### TEXT PROVIDED
★ ★ ★ ★ ★ ★ ★

When outdoor legend Earl Golding was writing this column, he’d occasionally file one that was titled, “Long Shots and Short Casts” or “Short Shots and Long Casts” – I can’t remember which.
But what it amounted to was that all the pieces of his column had roughly the same length and priority, and so there wasn’t really a lead story that stood out.
That’s how this week’s Tribune-Herald outdoor column ended up. I think all these pieces are relevant, but they took about the same amount of space. So here’s to my outdoor writing mentor and hero.
Young Turks opening
It has been over a month since the last meaningful football game, and longer than that since the last meaningful hunting season closed, but springtime is a season of hope, and with the NFL draft coming up, football fans have a little taste of football on the way.

★ ★ ★ ★ ★ ★ ★

### INPUT DATA
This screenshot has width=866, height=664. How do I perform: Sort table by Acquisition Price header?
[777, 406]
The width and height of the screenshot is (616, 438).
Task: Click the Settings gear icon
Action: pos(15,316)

★ ★ ★ ★ ★ ★ ★

### TASK LIST
a - Print the passage of the outdoor column between "When outdoor legend" and "mentor and hero.", inclusive.
b - According to the outdoor column, why did this week's column turn out like Earl Golding's "Long Shots and Short Casts" pieces?
c - Pick up the outdoor column from where it stops and keep it going.
You can set the records aside, since nothing here draws on them.

### ANSWERS GIVEN
a -
When outdoor legend Earl Golding was writing this column, he’d occasionally file one that was titled, “Long Shots and Short Casts” or “Short Shots and Long Casts” – I can’t remember which.
But what it amounted to was that all the pieces of his column had roughly the same length and priority, and so there wasn’t really a lead story that stood out.
That’s how this week’s Tribune-Herald outdoor column ended up. I think all these pieces are relevant, but they took about the same amount of space. So here’s to my outdoor writing mentor and hero.

b - Golding's columns of that kind had pieces of roughly the same length and priority, so no lead story stood out. This week's column ended up the same way: the writer thinks all the pieces are relevant, and they took about the same amount of space.

c -
Hunters, however, get a little more than just a taste, as this weekend marks the opening of the Spring Turkey season. But hold your horses – before you grab your shotgun and head to the blind, this is Youth-Only weekend. The general season opens on Mar. 31 and continues through May 13 in the North Zone.
If you’re planning to scratch your hunting itch, make sure to check the TPWD Outdoor Annual for specific regulations that might apply to the county or area you’re hunting.
The 2018 South 40 Outdoor Expo continues Sunday from 11 a.m. through 5 p.m. at the Heart O’ Texas Fairgrounds’ Extraco Events Center. The Expo features about everything an outdoor enthusiast could want, with vendors, exhibitors, seminars, and demos featuring an array of products and services.
Sunday’s lineup of events includes a car and motorcycle show, along with the South 40 Shootout Championship bass tournament weigh-in. The bass tourney is the culminating event in a series of qualifying competitions held throughout the fall and winter months on Central Texas lakes.
Guiding at Whitney
Lake Whitney striper guide Clay Yadon (Reel Deal Striper Guide Service on Facebook) says it’s a great time to be a guide on the big Centex lake. “Spring has sprung on Whitney,” he said. “We’ve got about a 60 degree water temperature, and some big females are starting to move shallow to spray their eggs.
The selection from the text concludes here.